■ PROVIDED PASSAGE ■
• • • • • • •

Or you can use DB Browser for SQLite and, extract all the tables as csv through GUI. 


https://sqlitebrowser.org/

## CellPhoneDB input files

Adapted from 

Efremova, M., Vento-Tormo, M., Teichmann, S. A., & Vento-Tormo, R. (2020). CellPhoneDB: inferring cell-cell communication from combined expression of multi-subunit ligand-receptor complexes. Nature protocols, 15(4), 1484–1506. https://doi.org/10.1038/s41596-020-0292-x

CellPhoneDB stores ligand-receptor interactions as well as other properties of the interacting
partners, including their subunit architecture and gene and protein identifiers. In order to create
the content of the database, four main .csv data files are required: “gene_input.csv”,
“protein_input.csv”, “ complex_input.csv” and “interaction_input.csv”

As we do not have complex (heteromeric) interactions in our database, we do not need this input.

• • • • • • •

■ RECORD EXCERPTS ■

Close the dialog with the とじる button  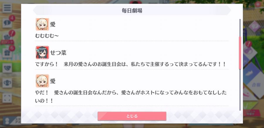click(132, 116)
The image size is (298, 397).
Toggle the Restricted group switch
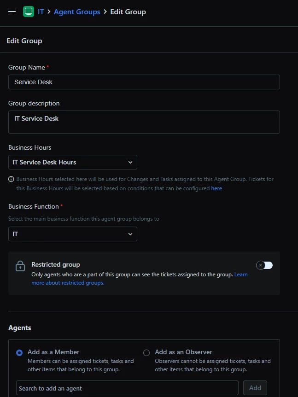[x=264, y=265]
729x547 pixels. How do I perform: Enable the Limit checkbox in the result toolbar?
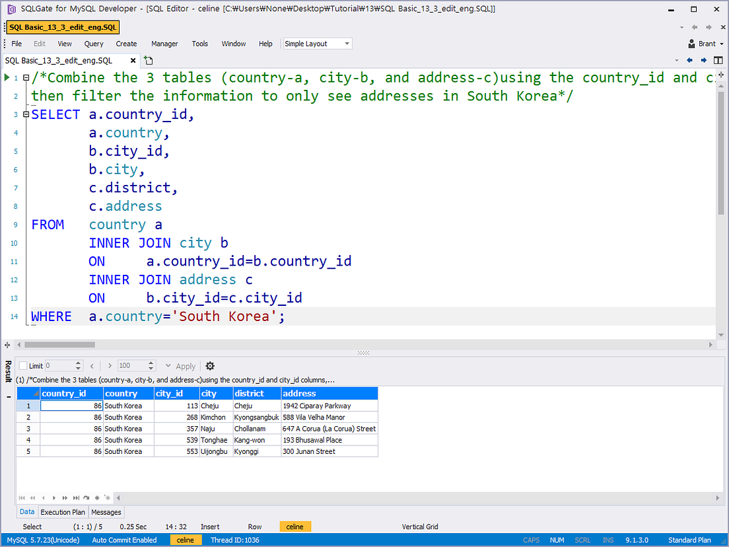click(24, 365)
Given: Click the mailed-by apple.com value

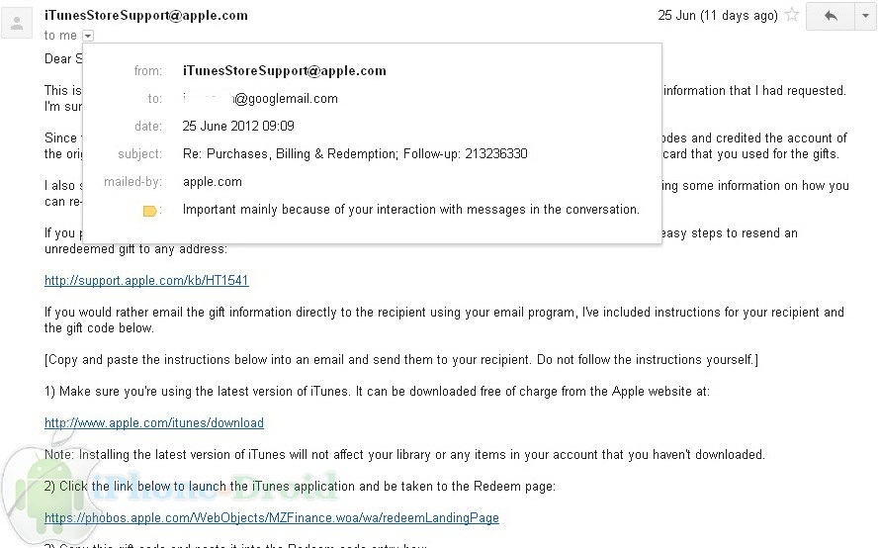Looking at the screenshot, I should [x=213, y=182].
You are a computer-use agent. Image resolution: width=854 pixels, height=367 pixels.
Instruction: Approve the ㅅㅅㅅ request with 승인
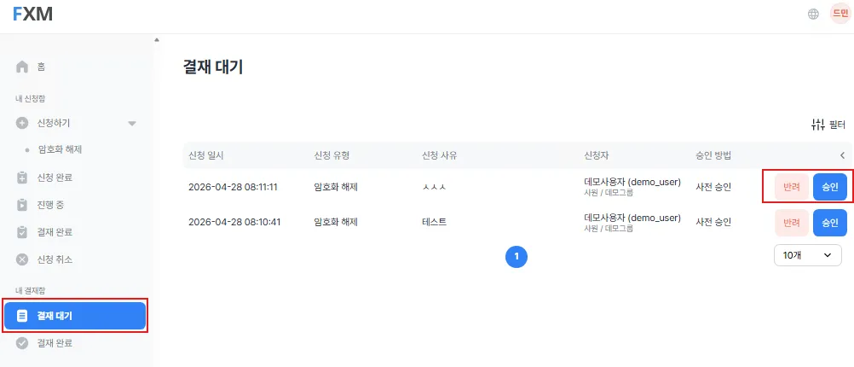830,187
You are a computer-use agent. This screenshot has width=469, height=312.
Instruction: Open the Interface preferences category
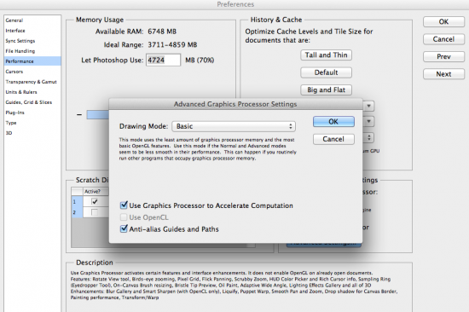pos(15,31)
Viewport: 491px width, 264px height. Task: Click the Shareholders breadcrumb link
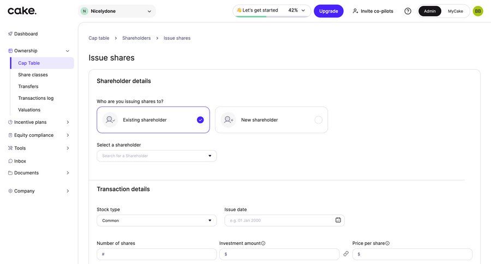[136, 38]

• • • • • • •

■ WHAT TO WORK ON ■
- a) In the CellPhoneDB excerpt, return everything from "Adapted from" down to "need this input.".
- b) Recast the paragraph of the CellPhoneDB excerpt that begins "CellPhoneDB stores ligand-receptor interactions" as a short bulleted list that keeps its main facts.
- c) Based on the CellPhoneDB excerpt, explain in one to three sentences why the complex input file is not required.

■ EXPECTED RESPONSES ■
- a)
Adapted from 

Efremova, M., Vento-Tormo, M., Teichmann, S. A., & Vento-Tormo, R. (2020). CellPhoneDB: inferring cell-cell communication from combined expression of multi-subunit ligand-receptor complexes. Nature protocols, 15(4), 1484–1506. https://doi.org/10.1038/s41596-020-0292-x

CellPhoneDB stores ligand-receptor interactions as well as other properties of the interacting
partners, including their subunit architecture and gene and protein identifiers. In order to create
the content of the database, four main .csv data files are required: “gene_input.csv”,
“protein_input.csv”, “ complex_input.csv” and “interaction_input.csv”

As we do not have complex (heteromeric) interactions in our database, we do not need this input.

- b)
- CellPhoneDB stores ligand-receptor interactions and other properties of the interacting partners, such as subunit architecture and gene and protein identifiers.
- Creating the database content requires four main .csv files: "gene_input.csv", "protein_input.csv", "complex_input.csv" and "interaction_input.csv".

- c) The database contains no complex (heteromeric) interactions, so the complex input is not needed.